** Excerpted passage follows **

W. J. Mayer, for appellant. Murphy & Duggan, for respondent.

SPALDING, J. The material facts in this case are as follows: On the 22d day of October, 1906, respondent delivered to one Downey certain furniture, rugs, window shades, etc.; the value and price of each article being agreed upon in the contract entered into. Such contract provided that Downey had purchased of respondent the temporary right to the furniture and property therein named, and that by prompt payment of certain sums monthly to respondent, amounting in the aggregate to the price placed upon the property, the respondent should execute to him a bill of sale. The last payment became due February 2, 1907. The agreement contained certain provisions regarding the care and use of the chattels and the further provision that, if he should make default in any of the payments agreed to be made or in any of the conditions of the contract, the respondent was authorized and empowered at his election at once without notice to resume possession of said property and to take the same wherever situated, but in such case all payments theretofore made should be forfeited to the use of the respondent; and that, if the same should deteriorate or be damaged more than by ordinary wear and tear, he should be entitled to resume possession at once and without notice and in the same manner as if default had been made in any of the other conditions. Time was made of the essence of the contract.

** End of Excerpted passage **
** Input data follows **

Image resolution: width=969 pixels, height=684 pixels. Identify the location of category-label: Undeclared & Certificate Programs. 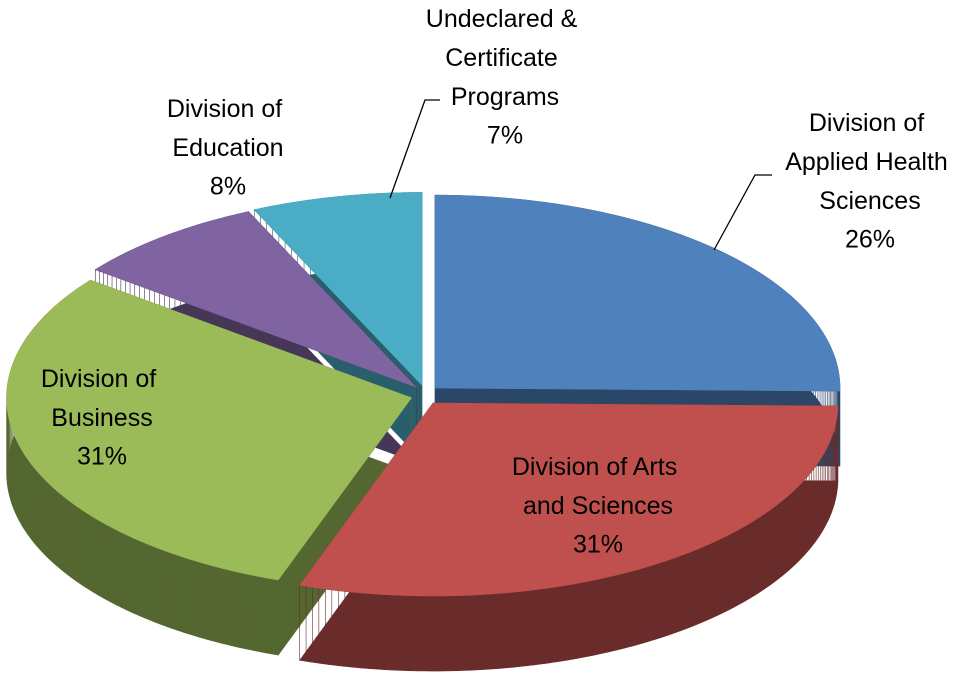
(505, 58).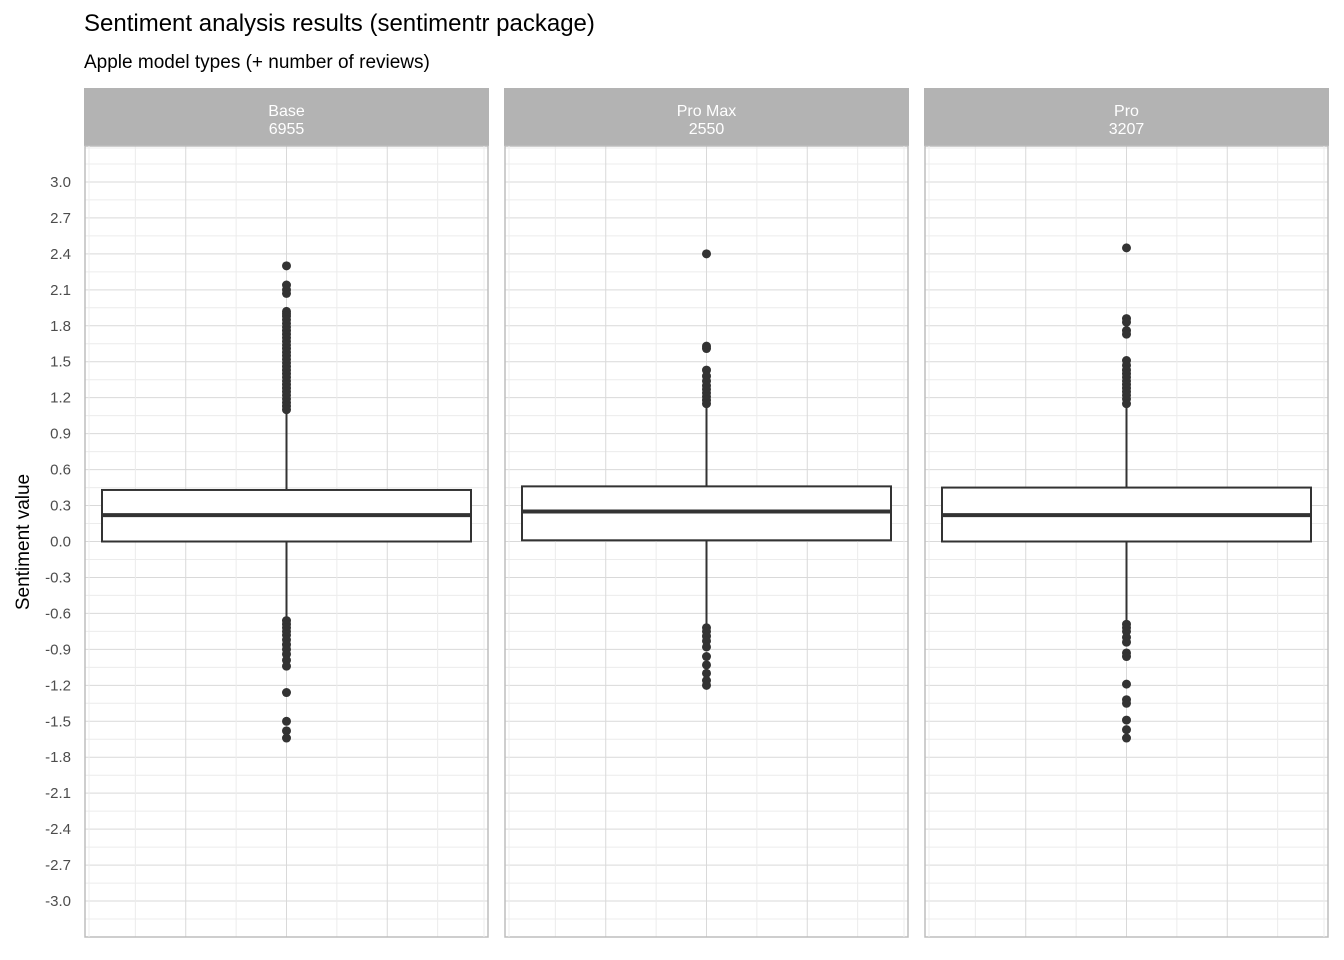 The height and width of the screenshot is (960, 1344). I want to click on y-tick-label: 2.4, so click(60, 254).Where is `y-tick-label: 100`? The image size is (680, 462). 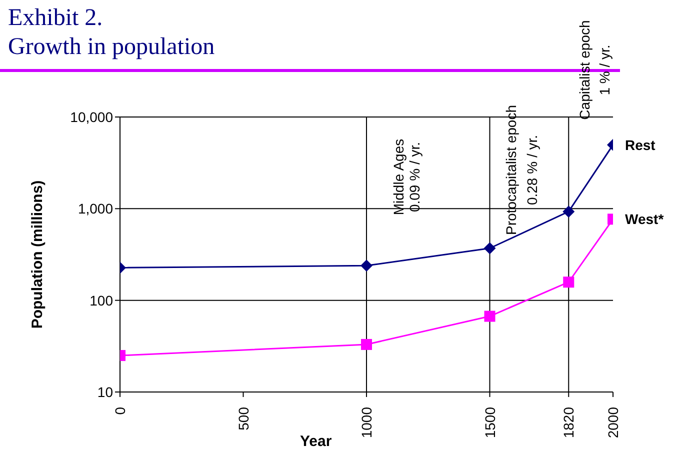 y-tick-label: 100 is located at coordinates (102, 300).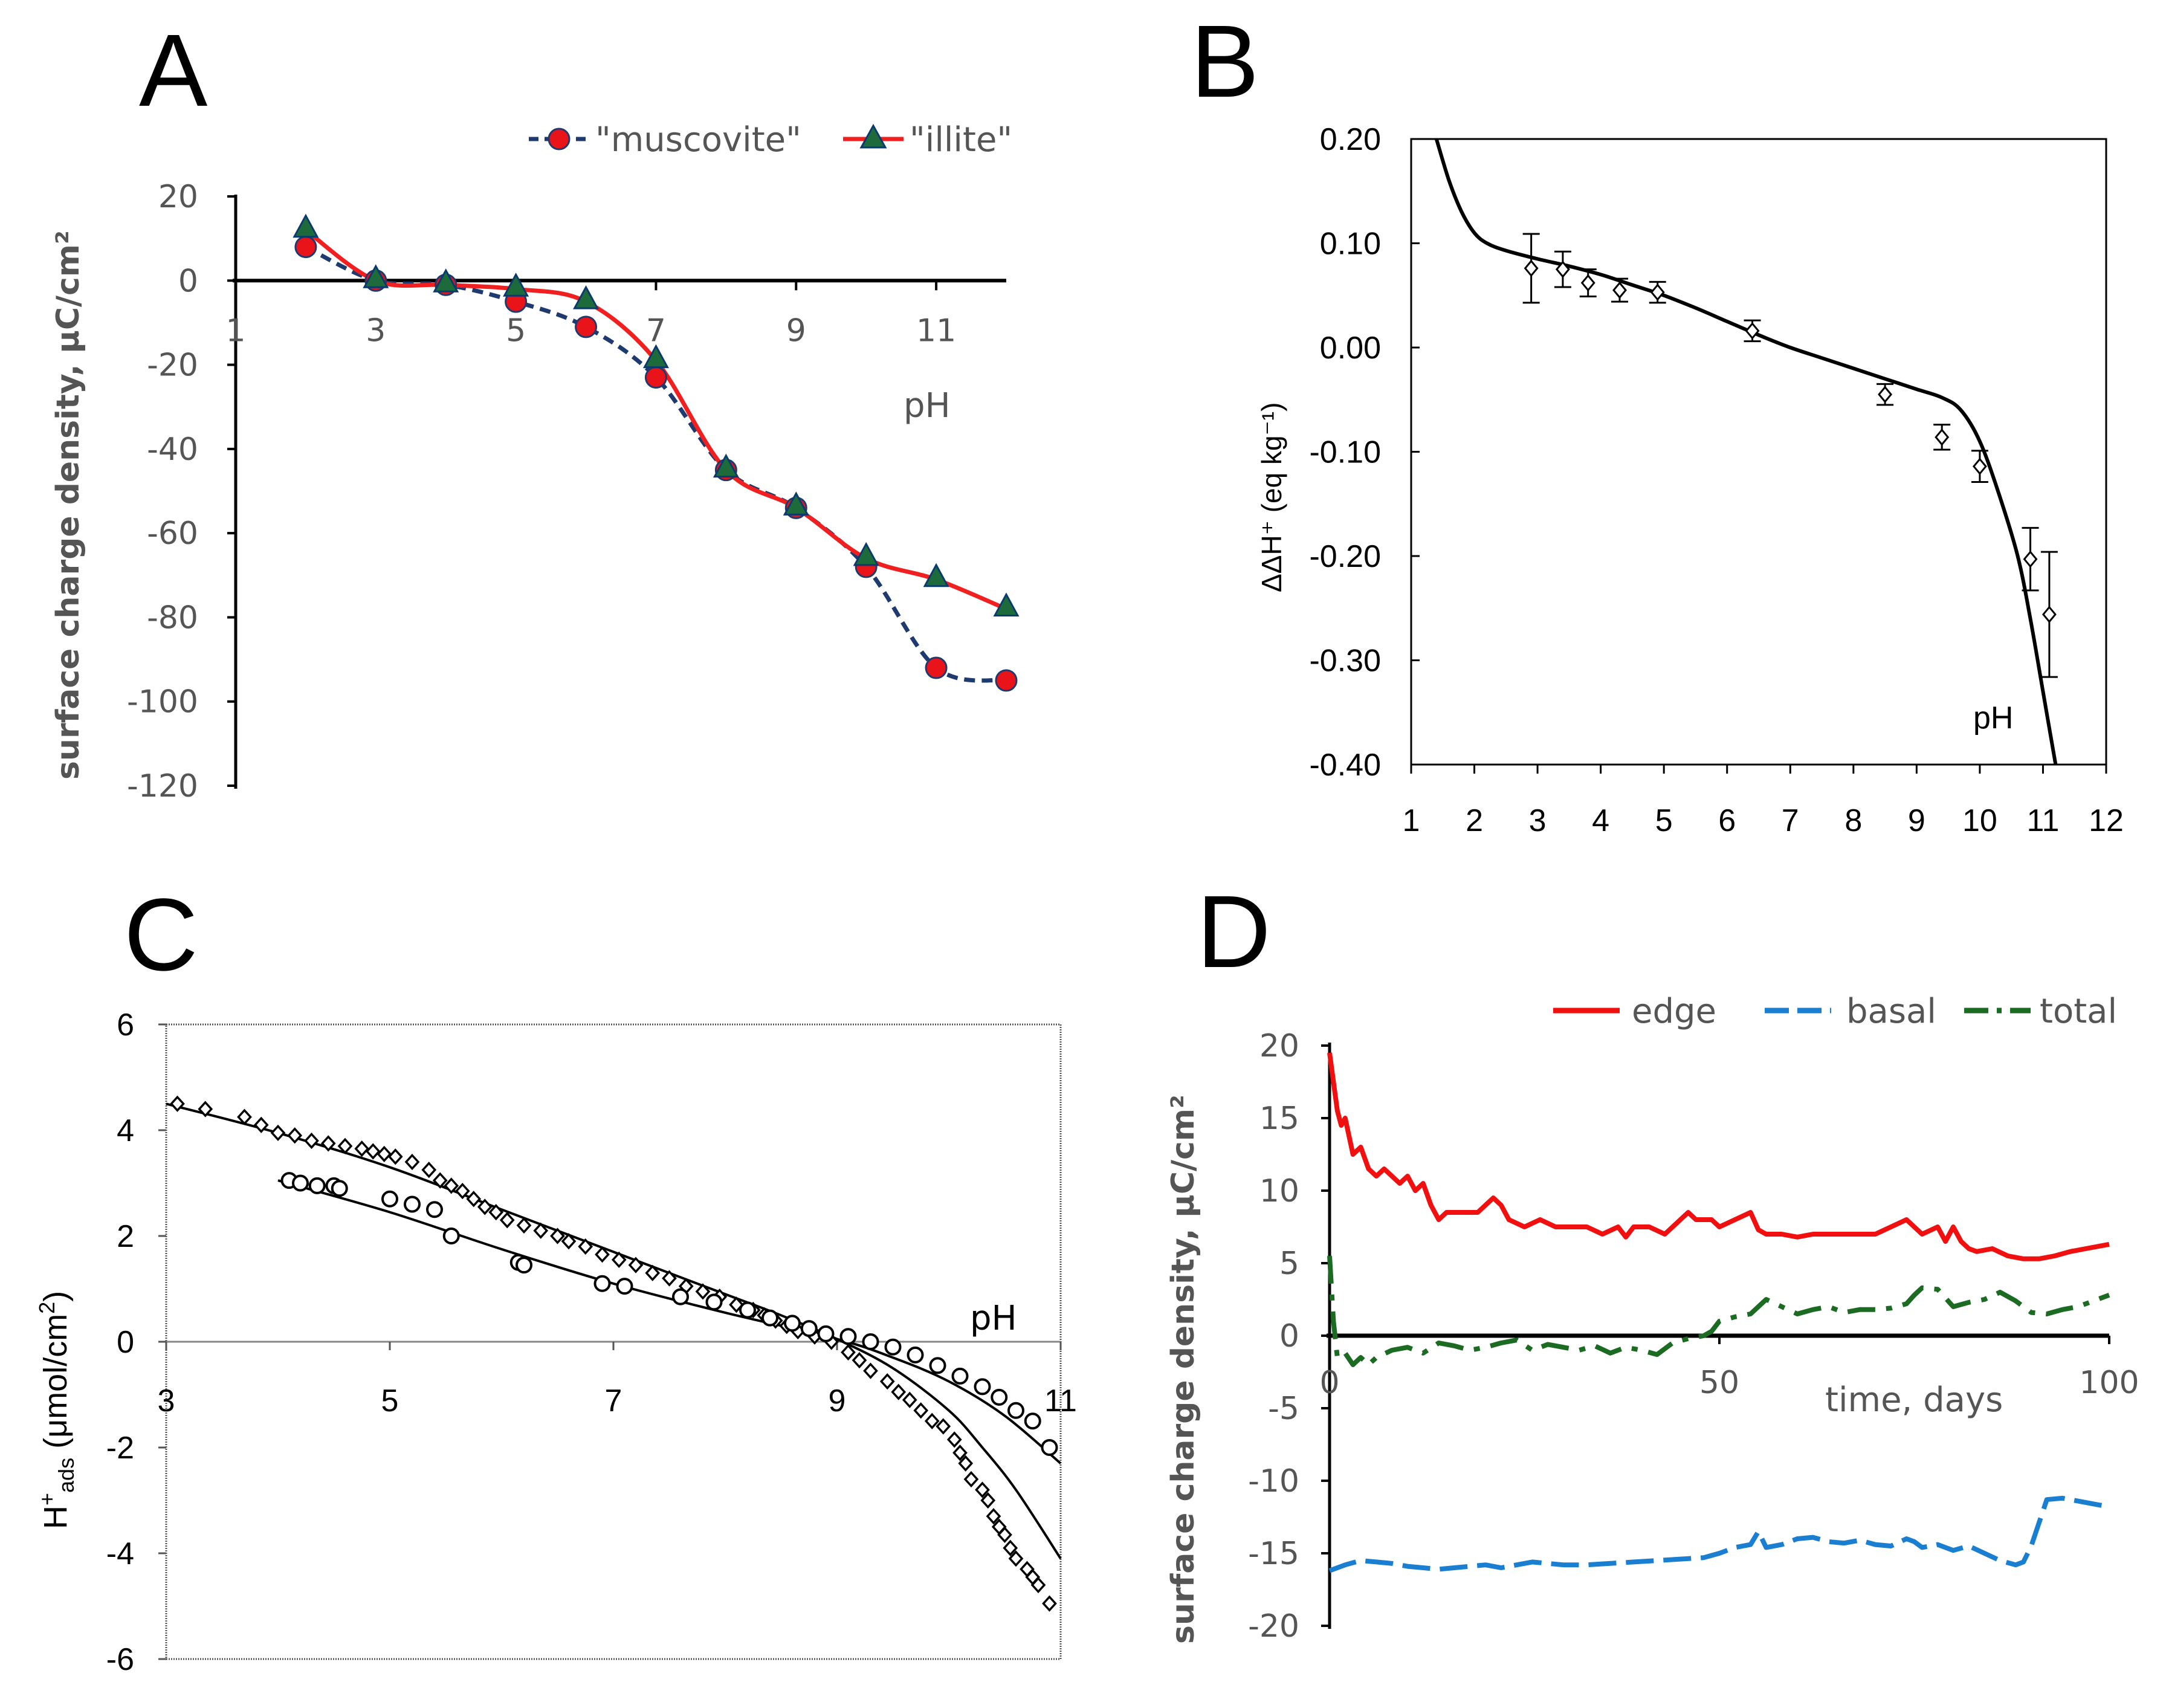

** End of Input data **

■ Actions to take:
(a) In the court opinion excerpt, on what date did the last payment become due?
(b) For each statement, say whether it agrees with the court opinion excerpt, and quote the deciding words:
(i) Respondent delivered the furniture to Downey on October 22, 1906.
(ii) After a default, respondent had to give notice before resuming possession of the property.
(iii) Time was made of the essence of the contract.
(c) Carry on the court opinion excerpt from its last sentence.

■ Answers for the exercise:
(a) February 2, 1907.

(b)
(i) Yes: "On the 22d day of October, 1906, respondent delivered to one Downey certain furniture"
(ii) No: "at once without notice to resume possession of said property"
(iii) Yes: "Time was made of the essence of the contract."

(c)
The evidence shows that payments were made by the purchase of feed from a firm of which Downey was a member, on the agreement that the purchase price should be applied on this contract. A balance still remained due when this action was brought and tried, and Downey misused the furniture and other materials and abandoned it. Thereupon, and with the consent of Downey and appellant, respondent took possession thereof. Downey subsequently requested that he be allowed to complete payment therefor, but no payment was made after May 11, 1907, and after storing it for two years respondent sold the goods at private sale. In the meantime Downey's firm dissolved partnership, and he assigned all his claims to a repayment of the payments made on such chattels to the appellant, his former partner, and in September, 1909, appellant brought this action to recover the whole amount paid.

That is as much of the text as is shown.